Dataset entries:
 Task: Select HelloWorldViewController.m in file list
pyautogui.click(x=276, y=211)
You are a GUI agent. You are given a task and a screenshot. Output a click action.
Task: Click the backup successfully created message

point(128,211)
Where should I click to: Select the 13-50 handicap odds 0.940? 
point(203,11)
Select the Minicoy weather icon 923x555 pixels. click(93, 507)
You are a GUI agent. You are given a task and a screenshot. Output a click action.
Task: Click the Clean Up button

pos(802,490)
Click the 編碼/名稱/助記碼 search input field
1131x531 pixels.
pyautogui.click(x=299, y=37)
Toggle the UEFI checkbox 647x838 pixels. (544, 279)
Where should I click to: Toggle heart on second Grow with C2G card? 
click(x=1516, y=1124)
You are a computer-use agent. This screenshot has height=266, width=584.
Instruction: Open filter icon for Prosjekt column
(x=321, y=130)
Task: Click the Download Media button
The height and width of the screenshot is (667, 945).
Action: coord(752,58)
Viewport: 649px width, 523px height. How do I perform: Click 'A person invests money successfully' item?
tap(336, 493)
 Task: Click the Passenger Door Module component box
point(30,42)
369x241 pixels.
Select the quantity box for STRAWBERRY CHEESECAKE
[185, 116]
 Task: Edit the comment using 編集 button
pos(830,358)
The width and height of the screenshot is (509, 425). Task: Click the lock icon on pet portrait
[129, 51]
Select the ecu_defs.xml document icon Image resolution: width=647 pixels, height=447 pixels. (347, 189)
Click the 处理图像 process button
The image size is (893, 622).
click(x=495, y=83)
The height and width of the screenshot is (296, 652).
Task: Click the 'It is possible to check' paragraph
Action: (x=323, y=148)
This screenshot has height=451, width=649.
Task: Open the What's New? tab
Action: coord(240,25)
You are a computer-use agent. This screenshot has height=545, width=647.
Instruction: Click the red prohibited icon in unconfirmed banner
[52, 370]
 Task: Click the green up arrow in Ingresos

Work instructions:
Where does the word "agent" appear in the listing? List each line that holds it.

Your response:
You are a GUI agent. You are given a task and a screenshot. Output a click action.
You are a GUI agent. You are given a task and a screenshot. Output a click action.
You are a computer-use agent. This screenshot has height=266, width=584.
You are a computer-use agent. This screenshot has height=545, width=647.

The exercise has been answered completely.